One billion pounds of glass is the equivalent weight of about 6,900 cars. Without Ripple Glass, that glass would be thrown into landfills and wasted. Americans throw away about 10 million metric tons of glass a year, or about 110 million glass bottles per day. Only about one-third gets recycled.
The Kansas City area averages about 22% of glass being recycled, Ripple Glass Co-founder John McDonald said. some Scandinavian counties have recycling rates of up to 80%.
"While I’m really proud of Ripple Glass, in a lot of ways we’ve not been very successful here," McDonald, who also founded Boulevard Brewing Co., said. "One of the things I’ve been most disappointed in is how hard we’ve worked to just move the needle a little bit. Without a legislative effort and some sort of national focus on the proper way to recycle materials, I think the United States will continue to lag behind in all recycling areas.”
Most of the cullet from Ripple Glass is used to make fiberglass insulation. Toledo, Ohio-based Owens Corning is its biggest customer.
“We also have a relationship with CertainTeed, which has a big plant right across the street," he said. "But the sad thing is, without more glass, we don’t have enough to supply them both. Hopefully we can figure out ways to get more glass.
Ten states host Ripple Glass bins, and all have a voluntary collection system.
"Iowa is the only state where we get a lot of deposit glass. Ultimately, we’re fans of the idea that the United States should have a more robust deposit system so that more glass gets collected."
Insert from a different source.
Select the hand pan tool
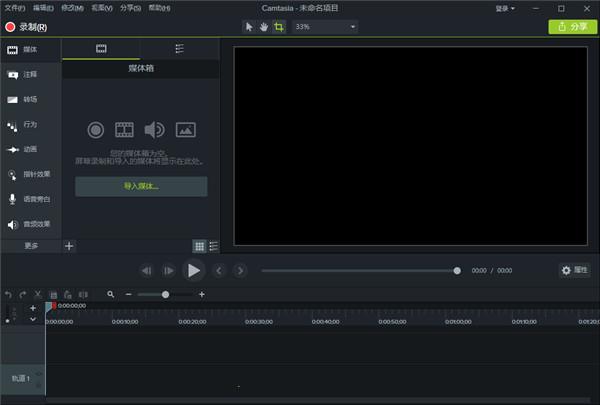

The bins can only be placed in areas that can be monitored 24/7, since people try to throw tires, couches and trash into them.
Ripple Glass has to pay to dispose of illegal dumping, and it has removed bins that are targets for refuse, such as one on U.S. 291 Highway and 23rd Street in Independence.
“We had a bigger problem early on, but we’ve learned to put them in the right places,” MccDonald said. “Now that we’ve said no boxes or bags, it’s actually been a fairly clean stream of glass that we get. We have to do a little bit of sorting, but it’s mostly a very clean stream.”